Second-degree murder is “[t]he unlawful killing of a human being, when perpetrated by any act imminently dangerous to another and evincing a depraved mind regardless of human life, although without any premeditated design to effect the death of any particular individual.” § 782.04(2), Fla. Stat. (2004).

“An act is one ‘imminently dangerous to another  [*2]  and evincing a depraved mind’ if it is an act or series of acts that: (1) a person of ordinary judgment would know is reasonably certain to kill or do serious bodily injury to another, and (2) is done from ill will, hatred, spite or an evil intent, and (3) is of such a nature that the act itself indicates an indifference to human life.” Duckett v. State, 686 So. 2d 662, 663 (Fla. 2d DCA 1996) (quoting Fla. Std. Jury Inst. (Crim.) 66)). Bellamy moved for a judgment of acquittal arguing that the State had not proved that he acted out of ill will, hatred, spite, or evil intent. We agree.

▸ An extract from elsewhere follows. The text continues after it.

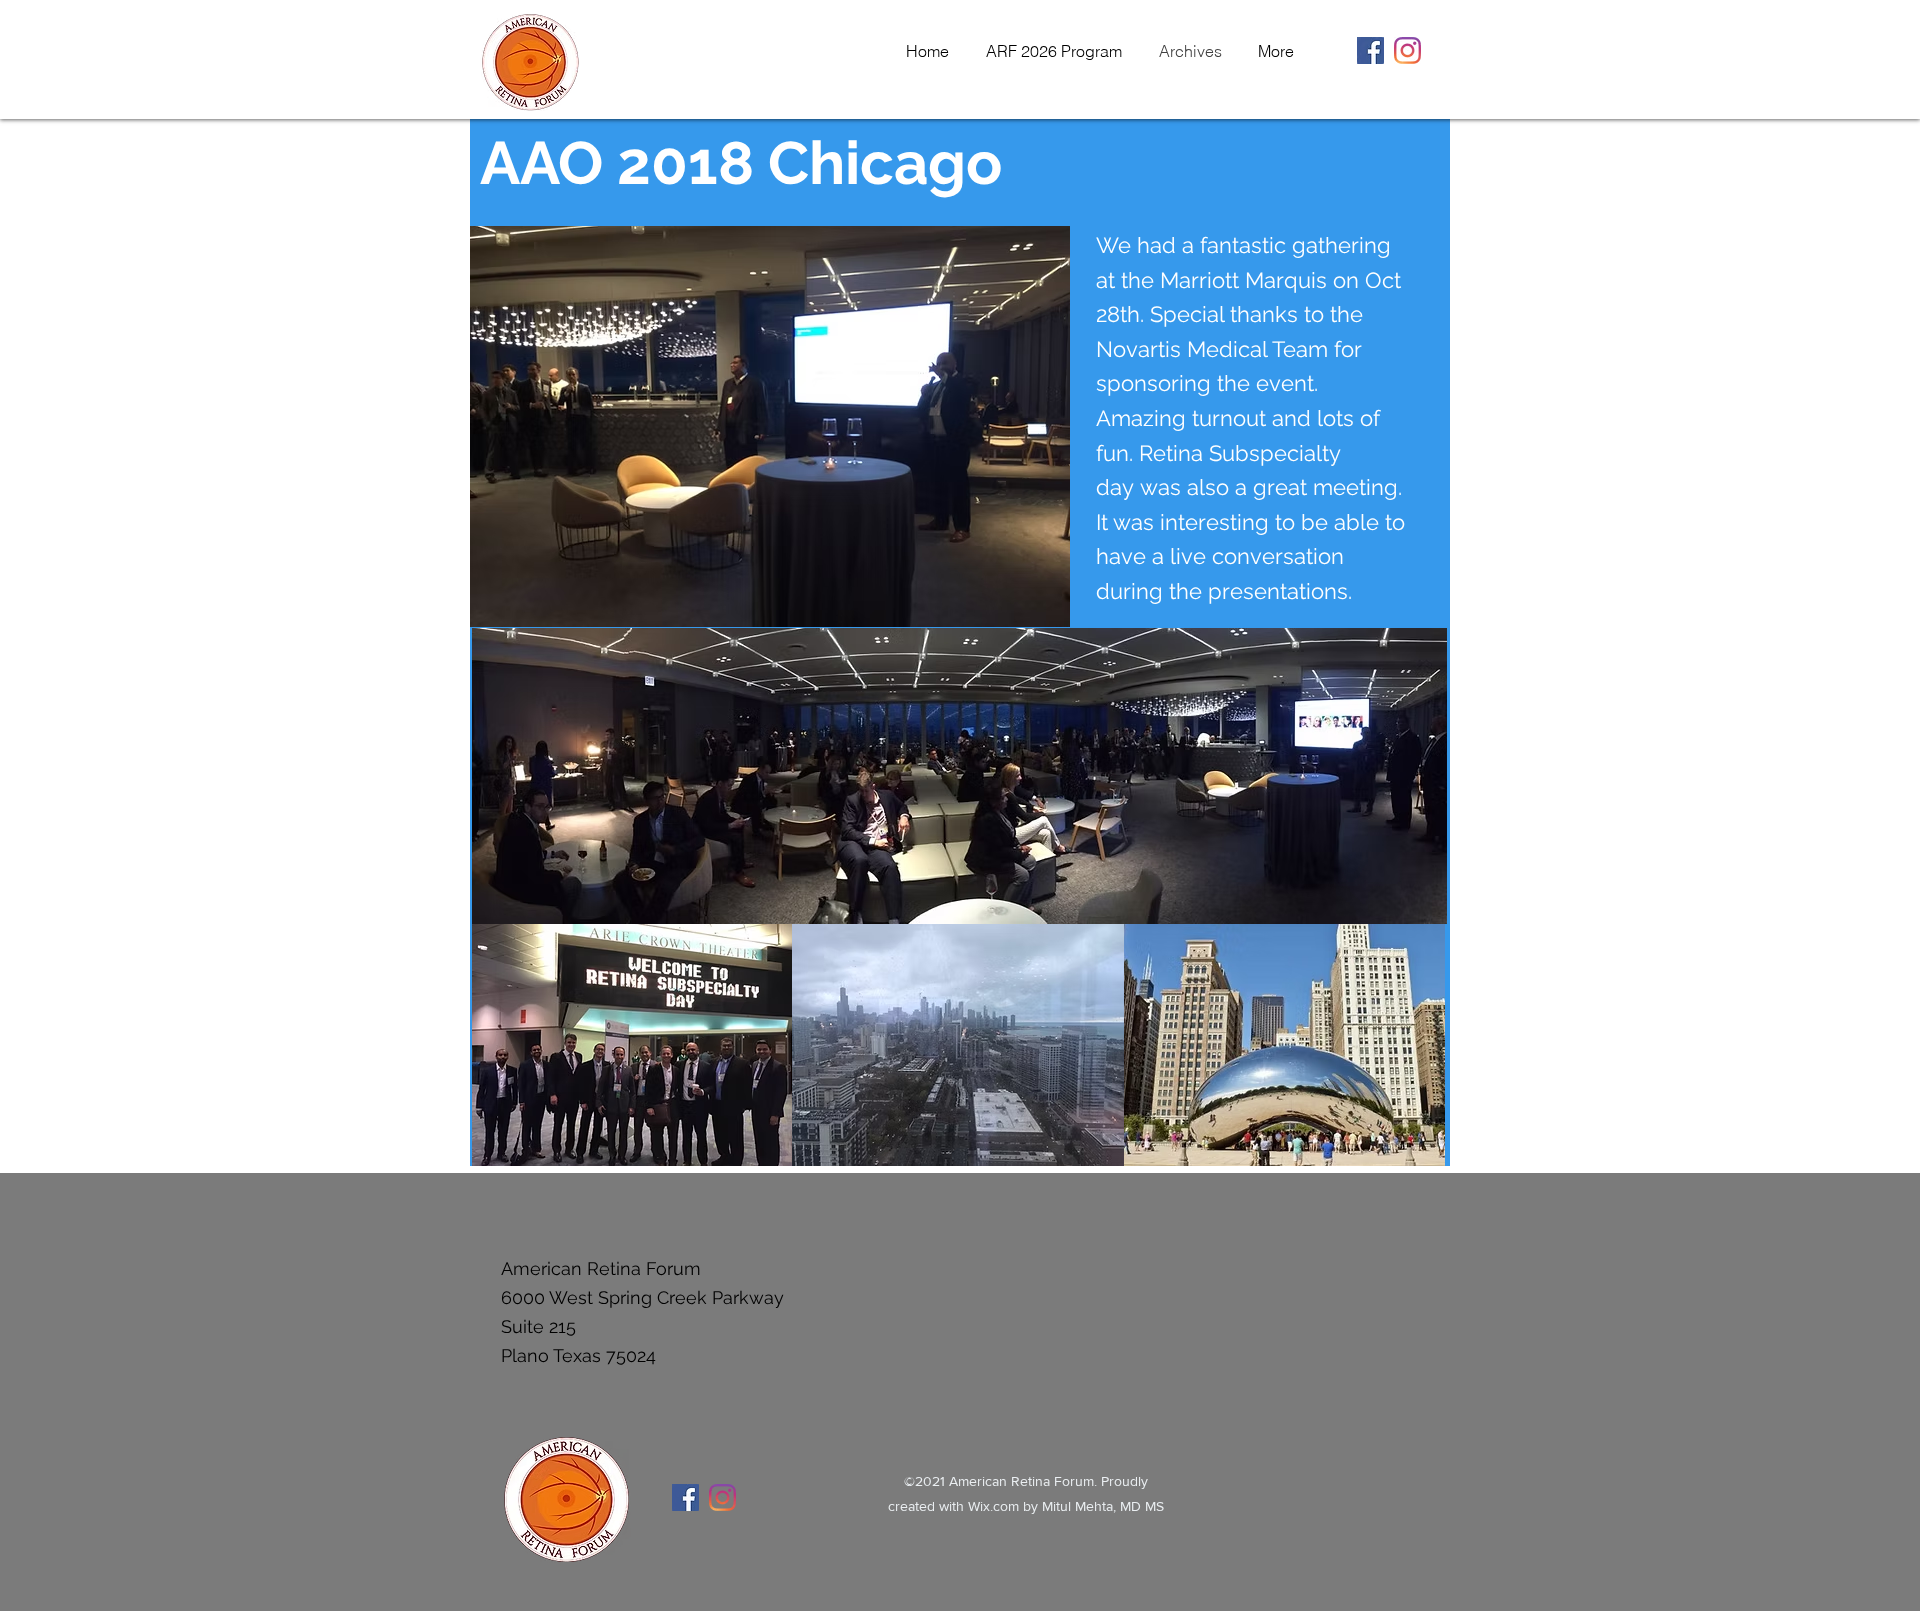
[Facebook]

The charges against Bellamy arose from what witnesses described as a “chaotic brawl,” “melee” or “affray” that occurred at the New World Brewery in Tampa. Bellamy was at the New World Brewery to hear his cousin’s band, Nuclear Beer. Witnesses described Nuclear Beer as a punk rock band that played its music at (ear splitting volume.” At some point during the show, the band invited bar patrons to sing “cover songs” along with them using an extra microphone connected to the band(s sound system. Those patrons included David Decker and Joseph Paez.

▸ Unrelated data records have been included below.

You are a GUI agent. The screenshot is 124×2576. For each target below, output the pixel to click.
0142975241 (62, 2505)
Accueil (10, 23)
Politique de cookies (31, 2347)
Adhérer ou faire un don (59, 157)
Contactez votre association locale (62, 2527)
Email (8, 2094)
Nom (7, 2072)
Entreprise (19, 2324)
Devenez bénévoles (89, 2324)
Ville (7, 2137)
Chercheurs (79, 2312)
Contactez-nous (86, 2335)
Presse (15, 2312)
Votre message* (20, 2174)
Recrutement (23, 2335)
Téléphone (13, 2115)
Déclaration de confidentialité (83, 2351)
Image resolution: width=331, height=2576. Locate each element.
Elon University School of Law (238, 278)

Decker, who was intoxicated, joined others in singing along  [*3]  with the band; however, he kept stepping on a cable running from the microphone to the sound board. At the request of the sound engineer, Bellamy approached Decker to ask him to move away from the microphone. It was too loud to talk so Bellamy tried to usher Decker away from the microphone by placing his hand on Decker’s elbow. Decker turned away and ignored him. However, Decker’s friend, Paez, took umbrage at this and approached Bellamy to find out what he was doing. Bellamy tried to explain; however, Paez was not receptive. Bellamy and Paez began to fight. At some point, Decker, whose attention had returned to the band, reeled around and joined Paez in the fight with Bellamy. Decker testified that he placed Bellamy in a “bear hug,” pushed him into the wall, felt a pain in his arm and when he looked down, he saw a knife being pulled out of his side.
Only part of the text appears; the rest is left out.